First, each cell in the heatmaps below represent a different model run with a unique sequence length and offset combination, while some combinations appear to outperform others, there are no super suspect numbers.
image

Similarly, when we just plot out the validation predictions, they seem pretty reasonable.
image

But! When we look at our training logs, we see that our validation loss throughout training is very erratic for all combinations except sequence length 365/offset 1 and sequence length 180/offset 1 (note that here I was using an early stopping value of 20)
image

One thing to consider is that the offsets and shorter sequence lengths lead to a lot more samples for each epoch, so there are subsequently more batches/more updates in each epoch. Maybe this is just allowing the model to converge much more quickly? Or maybe there's something about the RGCN that depends on sequences starting on the same day of the year, but if that was the case, I wouldn't expect the high test/val metrics or reasonable predictions. I'm curious to get your thoughts @janetrbarclay, @jdiaz4302, @jsadler2.

@SimonTopp
Copy link
Contributor Author

Quick update, when we restrict the training to only 4 years (meaning fewer batches/updates each epoch), we start to see training logs more like we'd expect in regards to validation loss. The model still appears to begin overfitting on the training data fairly quickly, which is probably worth keeping in mind for future applications of the RGCN.

image

@jsadler2
Copy link
Collaborator

jsadler2 commented Dec 30, 2021

image

It is interesting that it's totally missing the summers.

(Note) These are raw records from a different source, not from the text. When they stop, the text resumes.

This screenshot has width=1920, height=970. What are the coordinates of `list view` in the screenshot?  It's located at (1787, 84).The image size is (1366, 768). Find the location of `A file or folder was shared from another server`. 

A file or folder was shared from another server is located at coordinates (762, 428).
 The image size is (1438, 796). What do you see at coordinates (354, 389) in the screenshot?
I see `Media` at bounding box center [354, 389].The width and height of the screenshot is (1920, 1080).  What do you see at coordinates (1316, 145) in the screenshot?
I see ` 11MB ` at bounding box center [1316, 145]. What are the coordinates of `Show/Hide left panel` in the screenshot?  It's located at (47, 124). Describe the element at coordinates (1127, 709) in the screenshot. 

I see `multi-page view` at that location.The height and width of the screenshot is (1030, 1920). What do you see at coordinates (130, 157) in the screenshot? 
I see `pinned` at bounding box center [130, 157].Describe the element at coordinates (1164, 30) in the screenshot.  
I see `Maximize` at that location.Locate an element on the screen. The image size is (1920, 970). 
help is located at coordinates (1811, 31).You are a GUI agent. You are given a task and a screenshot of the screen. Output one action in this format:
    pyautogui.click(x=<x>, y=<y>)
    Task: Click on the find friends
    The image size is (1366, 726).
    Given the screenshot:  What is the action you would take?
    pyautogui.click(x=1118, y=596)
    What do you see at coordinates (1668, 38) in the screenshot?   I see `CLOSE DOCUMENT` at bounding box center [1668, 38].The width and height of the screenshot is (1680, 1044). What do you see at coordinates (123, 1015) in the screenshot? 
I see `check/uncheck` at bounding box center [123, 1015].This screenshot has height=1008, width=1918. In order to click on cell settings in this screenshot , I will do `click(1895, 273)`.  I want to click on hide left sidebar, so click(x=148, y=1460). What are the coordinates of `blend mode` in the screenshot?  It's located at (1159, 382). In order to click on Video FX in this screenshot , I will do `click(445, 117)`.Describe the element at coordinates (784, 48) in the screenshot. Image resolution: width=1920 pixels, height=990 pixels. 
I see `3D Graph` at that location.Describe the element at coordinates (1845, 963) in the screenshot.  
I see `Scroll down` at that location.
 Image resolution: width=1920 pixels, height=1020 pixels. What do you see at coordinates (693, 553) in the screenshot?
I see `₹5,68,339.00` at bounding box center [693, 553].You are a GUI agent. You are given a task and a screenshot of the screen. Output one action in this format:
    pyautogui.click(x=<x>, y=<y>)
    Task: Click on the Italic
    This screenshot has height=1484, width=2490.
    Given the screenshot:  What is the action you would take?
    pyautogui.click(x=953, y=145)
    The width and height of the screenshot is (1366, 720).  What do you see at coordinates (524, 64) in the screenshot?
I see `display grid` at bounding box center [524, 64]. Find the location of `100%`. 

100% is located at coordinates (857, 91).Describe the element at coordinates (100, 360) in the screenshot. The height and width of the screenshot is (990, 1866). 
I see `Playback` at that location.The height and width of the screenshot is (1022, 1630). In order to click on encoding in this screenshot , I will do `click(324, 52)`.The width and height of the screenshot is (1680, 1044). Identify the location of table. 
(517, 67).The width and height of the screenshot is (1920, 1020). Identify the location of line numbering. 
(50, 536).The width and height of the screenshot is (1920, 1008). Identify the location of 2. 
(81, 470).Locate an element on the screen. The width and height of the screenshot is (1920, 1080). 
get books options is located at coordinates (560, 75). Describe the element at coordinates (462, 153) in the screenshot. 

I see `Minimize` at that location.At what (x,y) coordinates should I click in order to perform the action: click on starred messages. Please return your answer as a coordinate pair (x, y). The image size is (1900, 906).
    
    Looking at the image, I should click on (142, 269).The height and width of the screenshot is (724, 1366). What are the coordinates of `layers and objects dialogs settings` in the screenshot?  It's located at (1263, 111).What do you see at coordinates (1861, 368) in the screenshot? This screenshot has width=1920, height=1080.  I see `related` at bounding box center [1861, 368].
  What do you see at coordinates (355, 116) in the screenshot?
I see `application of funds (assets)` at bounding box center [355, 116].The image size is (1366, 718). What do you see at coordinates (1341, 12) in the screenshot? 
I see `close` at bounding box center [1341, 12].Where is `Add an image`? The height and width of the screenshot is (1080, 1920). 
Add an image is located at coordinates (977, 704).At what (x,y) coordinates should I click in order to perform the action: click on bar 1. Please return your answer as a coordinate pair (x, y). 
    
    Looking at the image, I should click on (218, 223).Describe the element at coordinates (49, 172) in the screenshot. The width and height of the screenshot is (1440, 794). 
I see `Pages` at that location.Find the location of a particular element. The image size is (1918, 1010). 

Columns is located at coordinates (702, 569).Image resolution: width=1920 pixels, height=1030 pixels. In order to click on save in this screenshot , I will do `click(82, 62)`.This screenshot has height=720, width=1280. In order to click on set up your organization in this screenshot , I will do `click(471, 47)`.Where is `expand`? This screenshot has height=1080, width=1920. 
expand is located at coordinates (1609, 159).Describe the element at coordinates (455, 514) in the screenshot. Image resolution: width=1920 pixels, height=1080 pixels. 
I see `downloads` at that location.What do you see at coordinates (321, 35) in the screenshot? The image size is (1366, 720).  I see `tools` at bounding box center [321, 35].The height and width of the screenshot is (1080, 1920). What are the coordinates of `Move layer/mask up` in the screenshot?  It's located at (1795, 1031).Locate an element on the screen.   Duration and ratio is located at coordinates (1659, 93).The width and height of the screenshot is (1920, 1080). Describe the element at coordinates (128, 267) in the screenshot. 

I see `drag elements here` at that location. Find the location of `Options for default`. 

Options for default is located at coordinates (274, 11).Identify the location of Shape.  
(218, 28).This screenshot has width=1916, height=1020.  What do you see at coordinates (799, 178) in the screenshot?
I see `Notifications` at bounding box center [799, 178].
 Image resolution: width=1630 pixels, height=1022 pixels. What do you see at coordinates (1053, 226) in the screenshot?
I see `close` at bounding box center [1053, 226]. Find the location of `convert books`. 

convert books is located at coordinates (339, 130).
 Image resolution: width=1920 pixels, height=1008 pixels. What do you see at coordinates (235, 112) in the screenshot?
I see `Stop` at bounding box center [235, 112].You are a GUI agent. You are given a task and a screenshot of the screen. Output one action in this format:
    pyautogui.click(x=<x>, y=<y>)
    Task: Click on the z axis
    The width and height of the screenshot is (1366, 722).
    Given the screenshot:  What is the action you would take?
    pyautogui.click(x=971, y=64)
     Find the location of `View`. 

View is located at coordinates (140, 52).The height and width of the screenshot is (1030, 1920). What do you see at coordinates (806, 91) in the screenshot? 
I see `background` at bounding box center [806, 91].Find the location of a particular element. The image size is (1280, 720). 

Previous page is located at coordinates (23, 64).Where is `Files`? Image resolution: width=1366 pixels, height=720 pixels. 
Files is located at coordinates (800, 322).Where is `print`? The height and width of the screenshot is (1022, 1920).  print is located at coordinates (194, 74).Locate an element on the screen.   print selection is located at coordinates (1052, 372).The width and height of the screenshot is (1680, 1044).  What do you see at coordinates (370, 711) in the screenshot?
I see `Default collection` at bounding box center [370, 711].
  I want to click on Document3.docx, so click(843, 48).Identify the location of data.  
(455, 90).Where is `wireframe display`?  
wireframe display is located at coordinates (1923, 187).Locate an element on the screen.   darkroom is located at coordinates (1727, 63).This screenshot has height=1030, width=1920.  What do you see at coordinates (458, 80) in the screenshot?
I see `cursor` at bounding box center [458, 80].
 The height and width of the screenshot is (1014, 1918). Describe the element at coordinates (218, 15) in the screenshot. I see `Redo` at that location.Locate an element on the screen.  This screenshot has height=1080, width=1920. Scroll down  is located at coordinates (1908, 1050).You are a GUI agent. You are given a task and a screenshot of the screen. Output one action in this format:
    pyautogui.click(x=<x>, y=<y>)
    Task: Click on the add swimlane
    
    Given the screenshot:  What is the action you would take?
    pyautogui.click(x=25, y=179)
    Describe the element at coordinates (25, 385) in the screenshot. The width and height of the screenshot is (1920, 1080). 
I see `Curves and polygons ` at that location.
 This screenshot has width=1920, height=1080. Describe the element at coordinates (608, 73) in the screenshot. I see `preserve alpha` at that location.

Would it be difficult to plot the same thing for the longer sequence lengths?

@jdiaz4302
Copy link
Collaborator

jdiaz4302 commented Dec 30, 2021

Some thoughts for looking into this -

  • Regarding the 4 years of data training logs and the whole data set training logs, I would like to see the plots with the same range of values on the y-axis because when I try to mentally adjust the axes to be the same, I feel like they don't look as different - the top row of the second figure may actually be worse (e.g., use y = 0.4 as a reference)
  • It seems that the default dropout values for the repo are to set regular and recurrent dropout to 0. I'd be interested in seeing what these results look like if you set both dropout values to 0.5 (or maybe even 0.25). In either case, you may want to be less forgiving with the early stopping patience or use restore_best_weights=True because I feel like they show that the current approach can still allow a lot of overfitting
  • Which training log does the 60-day validation time series belong to? I agree that it isn't the worst, that's about what I'd expect from a first pass, non-tuned run. I'd definitely wager that those predictions look better than the randomly initialized weights' predictions (can verify) which the training log suggests have the same or better RMSE, so that's really strange.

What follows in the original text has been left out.